Epigenetics has been defined as “the study of changes in gene function that are mitotically and/or meiotically heritable and that do not entail a change in DNA sequence" (Wu and Morris, 2001, 1104). By assessing DNA methylation levels and/or histone modifications in specific cell types, for instance, epigenetic tests may soon provide additional layers of predictive information, complementary to genetic information, about an individual’s disease risk profile or response to specific treatments. They could also provide information about someone’s past exposures to physico-chemical (e.g., toxic pollutants, cosmetics) and psychosocial (e.g., familial stress, social adversity) disruptors of epigenetic mechanisms. These emerging opportunities have recently generated concerns, legal scholars and bioethicists, regarding the level of protection for patients’ and research participants’ privacy and confidentiality in epigenetics. According to some authors, the degree to which epigenetic databases are secured, and their access appropriately restricted to accredited users, should be carefully considered (Philibert et al., 2014; Diemer and Woghiren, 2015; Dyke et al., 2015; Backes et al., 2016). Indeed, it is to some extent unclear how well existing regulatory mechanisms and encryption algorithms developed for genetic information are suited for the protection of epigenetic information (Terry, 2015).

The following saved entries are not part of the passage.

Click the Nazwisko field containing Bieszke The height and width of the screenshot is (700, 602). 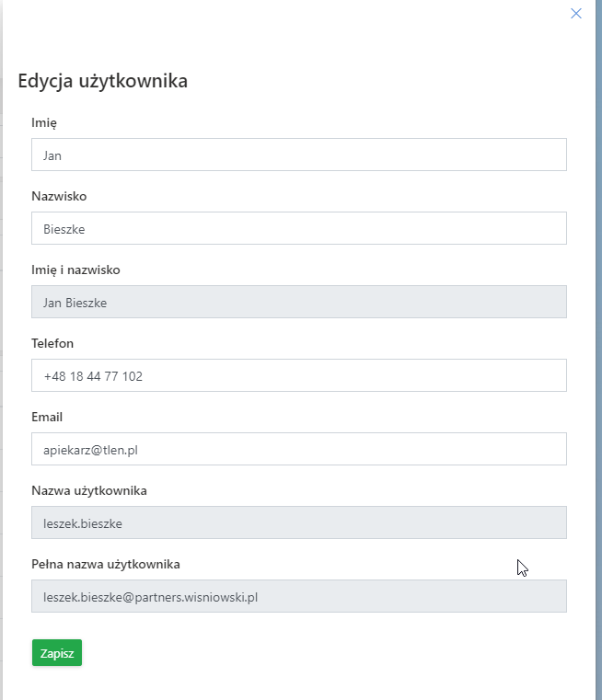pyautogui.click(x=298, y=228)
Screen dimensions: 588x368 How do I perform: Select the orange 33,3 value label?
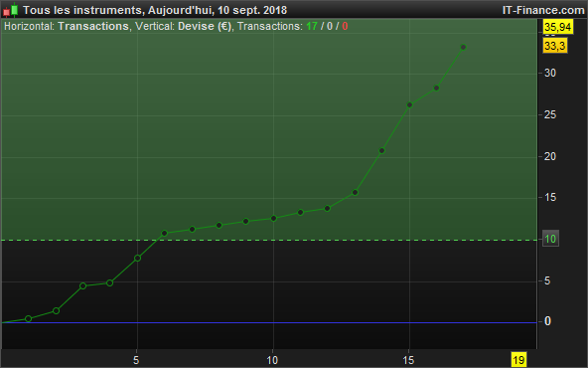pos(555,46)
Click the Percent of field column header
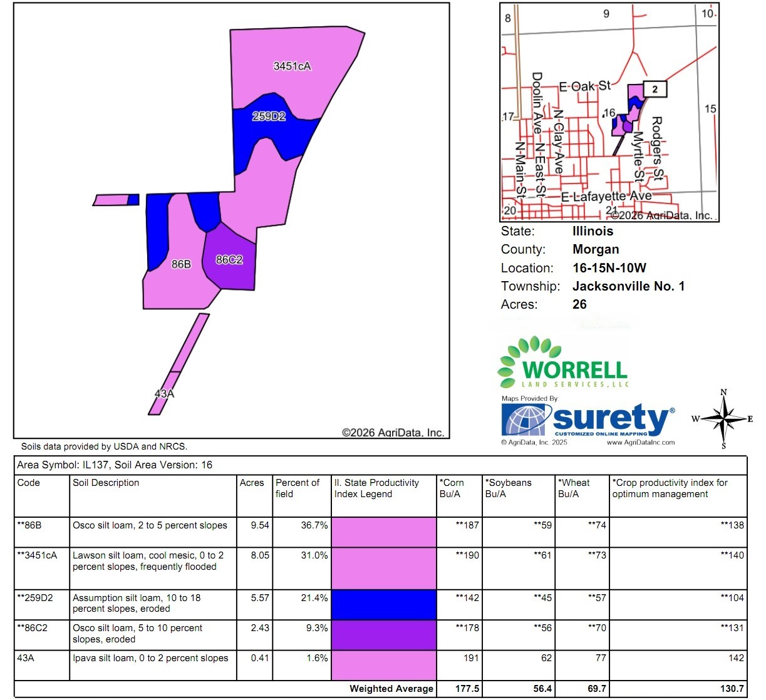This screenshot has width=766, height=700. pos(298,488)
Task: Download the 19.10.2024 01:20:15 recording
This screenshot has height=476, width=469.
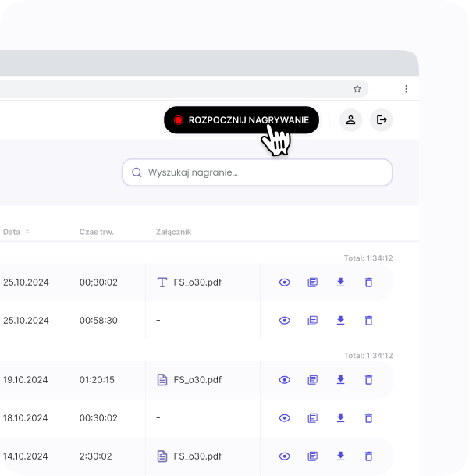Action: (340, 380)
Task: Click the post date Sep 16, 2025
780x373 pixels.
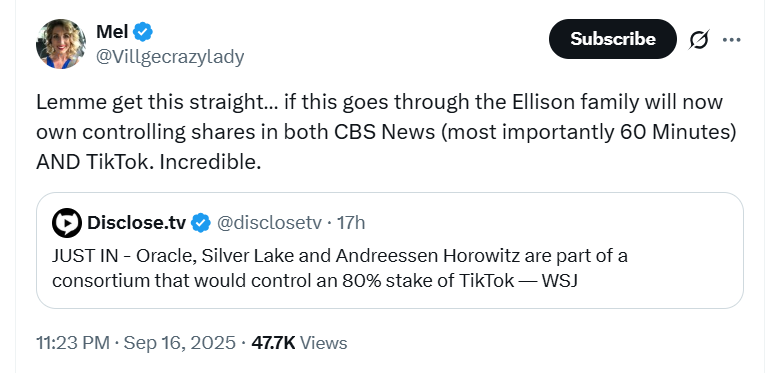Action: pyautogui.click(x=180, y=343)
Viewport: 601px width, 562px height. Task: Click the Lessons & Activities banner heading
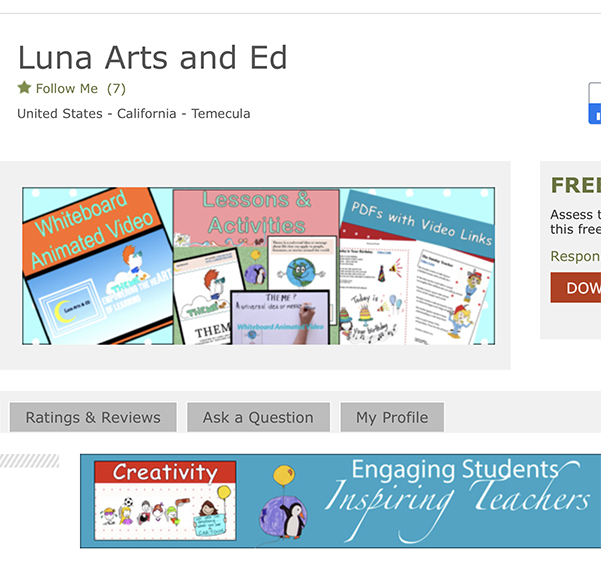point(256,212)
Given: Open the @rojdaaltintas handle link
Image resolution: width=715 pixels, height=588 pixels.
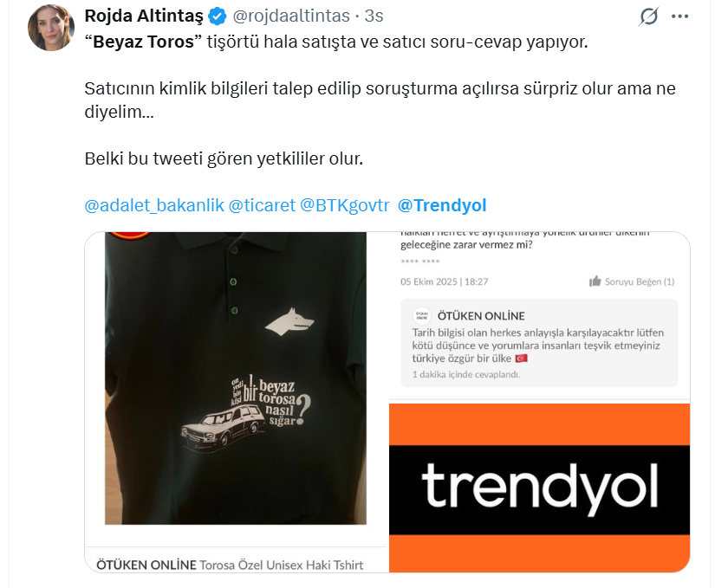Looking at the screenshot, I should (x=291, y=16).
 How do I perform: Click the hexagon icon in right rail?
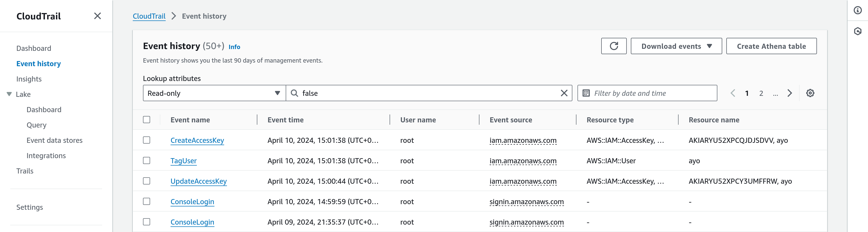point(857,31)
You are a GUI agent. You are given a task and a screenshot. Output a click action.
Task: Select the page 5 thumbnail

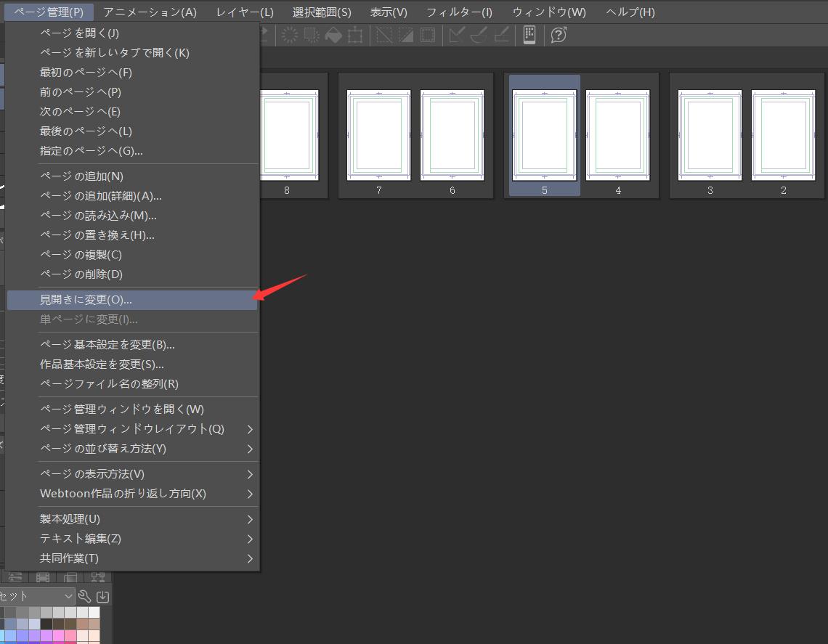click(x=544, y=135)
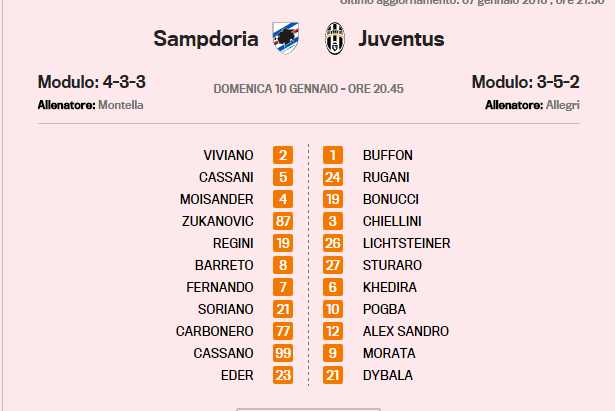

In this paper, we bring attention to an additional set of ethical concerns, related to the use of epigenetic information by third parties for discriminatory purposes (i.e., abusive profiling or adverse differential treatment) that would negatively impact the lives of patients, research participants or other vulnerable groups. We present and discuss some anticipated and emerging applications of epigenetics that could lead to epigenetic discrimination. So far, the literature on the matter has been scarce and mostly speculative (Rothstein et al., 2009; Katz, 2013; Juengst et al., 2014; Mansfield and Guthman, 2015; Saulnier and Dupras, 2017). Although the value of epigenetic data for providing health or uniquely identifying information is still to be determined, the rapidly developing interest of the insurance industry and forensic experts in accessing individual epigenetic information is, we argue, calling for closer ethical scrutiny.

Genetic Discrimination and the Exceptionalism Position

Over the past decades, a few high-profile incidents of genetic discrimination have created a significant amount of public concern. Controversies have arisen regarding the moral and legal acceptability of using individuals’ genetic information to exclude some people from accessing a variety of social goods (Hudson et al., 1995; Lemmens, 2000; Hellman, 2003; Otlowski et al., 2012; Joly et al., 2013). Discussions about genetic discrimination usually refer to discriminatory practices by insurance companies or by employers, who would be tempted to require that individuals undergo or disclose the results of a genetic test (Rothstein, 2008; Joly et al., 2013).

To address this problem, countries all over the world have adopted a diversity of public policies (see Joly et al., 2017b). For example, in the United States, the Genetic Information Non-discrimination Act (GINA) was enacted to provide greater protection to asymptomatic individuals against denial of health insurance or employment based on a genetic predisposition to diseases. In May 2017, Canada passed into law a similar legislative framework, the Genetic Non-Discrimination Act (GNA), to prevent any person – except for health care practitioners and researchers (OpenParliament.ca, 2017) – from requiring an individual to undergo a genetic test or disclose the results of a genetic test as a condition for entering into or continuing a contract or agreement for providing goods and services (GNA, 2017).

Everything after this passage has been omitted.